Manchester United must wish they had gone for Mauricio Pochettino

As fans face another season of José Mourinho moaning, they will reflect on who United could have chosen instead of David Moyes and Louis van Gaal

Funny old game, football management. Both Stoke and West Brom were glad to see the back of Tony Pulis, and look where they are now. And look where Pulis is now, cheerfully turning Middlesbrough into a force again and keeping pace with Marcelo Bielsa’s Leeds at the top of the Championship.

The word cheerfully is used carefully, for although Pulis has a reputation for functional football, his outlook is usually sunny and his attitude always positive. His reaction on missing out on the chance to sign Yannick Bolasie last week was fairly typical. “If we can’t get the players that will improve us, then we’ll work our socks off to get the best out of the ones we have,” Pulis said.

Which brings us in a roundabout way to Manchester United, who would never hire a manager like Pulis in a million years but sorely need some of his unifying philosophy.

José Mourinho, despite £364m spent in five transfer windows, has let it be known he is dissatisfied with the club’s failure to bring in more players over the summer. He specifically wanted another top-line centre-back and, while the executive vice-chairman, Ed Woodward, appears to have taken the reasonable view that United are well enough staffed in that area, not least with the centre-backs Mourinho has brought in, the manager’s comments duly undermined the confidence of Eric Bailly and Victor Lindelöf at Brighton.

## Material provided
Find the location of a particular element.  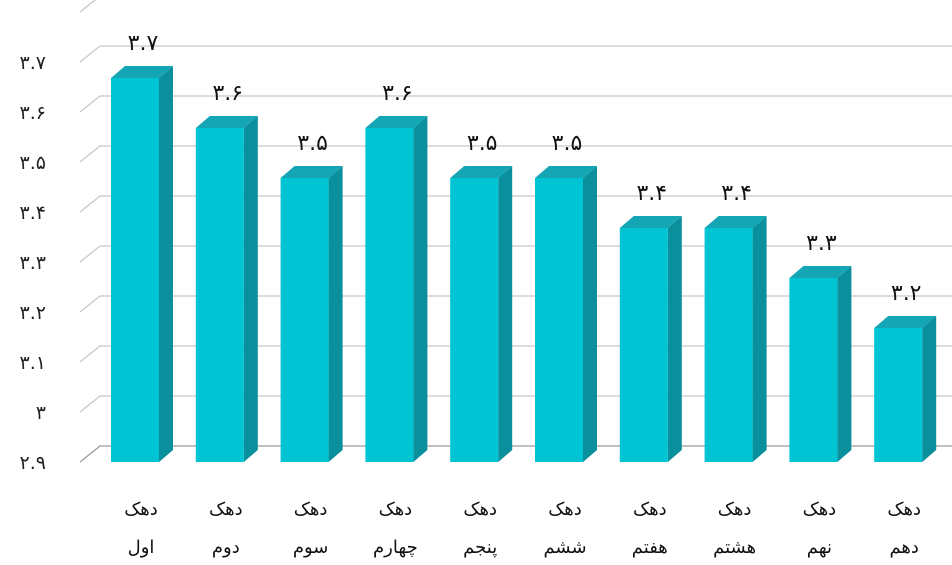

category-label: اول is located at coordinates (142, 548).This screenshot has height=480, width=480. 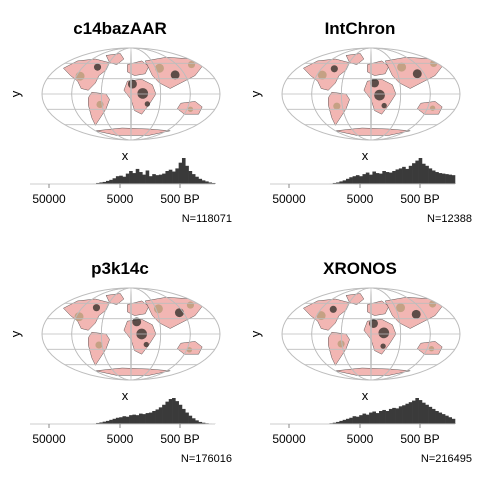 I want to click on sample-count: N=12388, so click(x=450, y=219).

## Prompt
Can you set down, word for word, the part of the football article above that runs from "The word cheerfully" up to and including "his unifying philosophy."?

## Task response
The word cheerfully is used carefully, for although Pulis has a reputation for functional football, his outlook is usually sunny and his attitude always positive. His reaction on missing out on the chance to sign Yannick Bolasie last week was fairly typical. “If we can’t get the players that will improve us, then we’ll work our socks off to get the best out of the ones we have,” Pulis said.

Which brings us in a roundabout way to Manchester United, who would never hire a manager like Pulis in a million years but sorely need some of his unifying philosophy.